-- PASSAGE SHOWN --
--

As the auditor of Lehman Brothers, Ernst & Young approved the use of Repo 105 transactions. These transactions were characterized as sales of assets and created a misleading picture of Lehman's financial position during the financial meltdown.
After nearly two years of wondering where the auditors were during the financial meltdown, New York State Governor Andrew M. Cuomo has finally provided some possible answers regarding the activities of the auditing firm for the now bankrupt Lehman Brothers. In September 2008, Lehman's bankruptcy represented the largest such filing in U.S. history and resulted in an immediate 500-point drop in the Dow-Jones Industrial Average. This previously highly prominent global financial services giant was one of the few Wall Street firms allowed to trade directly with the Federal Reserve System, and the group's members continue to be considered the most influential and powerful nongovernmental institutions in world financial markets.
When he was New York's attorney general, Cuomo filed a lawsuit in late December 2010 in the New York Supreme Court claiming that Ernst & Young (E&Y), a Big 4 firm, helped hide Lehman's "fraudulent financial reporting." These acts were alleged to have occurred during a seven-year period leading up to the Lehman bankruptcy. What Lehman did and E&Y allegedly specifically approved was to consider some borrowing, done under agreements to later repurchase the notes, as a sale of an asset rather than a short-term borrowing arrangement.

--

-- COLLECTED MATERIAL --
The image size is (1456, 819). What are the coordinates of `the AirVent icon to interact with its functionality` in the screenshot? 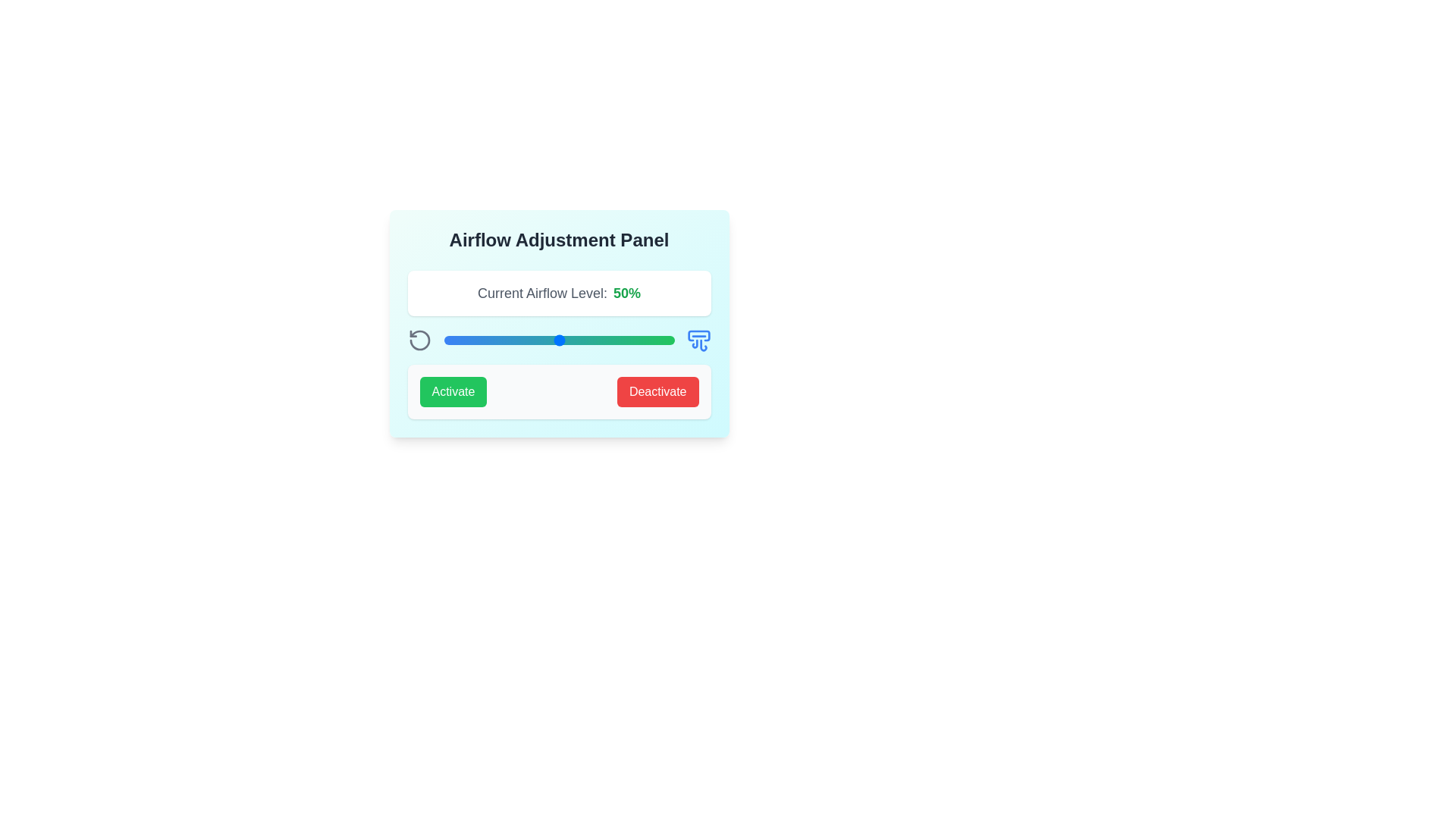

--

-- PROMPT 1 --
In the Lehman Brothers article, write out the text from "When he was" to "short-term borrowing arrangement.", swapping "E&Y" for "Ernst & Young".
-- PROMPT 2 --
According to the Lehman Brothers article, how far did the Dow-Jones Industrial Average fall right after Lehman's bankruptcy?
-- PROMPT 3 --
Translate this sentence from the Lehman Brothers article into Spanish: "These acts were alleged to have occurred during a seven-year period leading up to the Lehman bankruptcy."

-- FULL OUTPUT 1 --
When he was New York's attorney general, Cuomo filed a lawsuit in late December 2010 in the New York Supreme Court claiming that Ernst & Young (Ernst & Young), a Big 4 firm, helped hide Lehman's "fraudulent financial reporting." These acts were alleged to have occurred during a seven-year period leading up to the Lehman bankruptcy. What Lehman did and Ernst & Young allegedly specifically approved was to consider some borrowing, done under agreements to later repurchase the notes, as a sale of an asset rather than a short-term borrowing arrangement.

-- FULL OUTPUT 2 --
It fell 500 points.

-- FULL OUTPUT 3 --
Se alegó que estos actos ocurrieron durante un período de siete años previo a la quiebra de Lehman.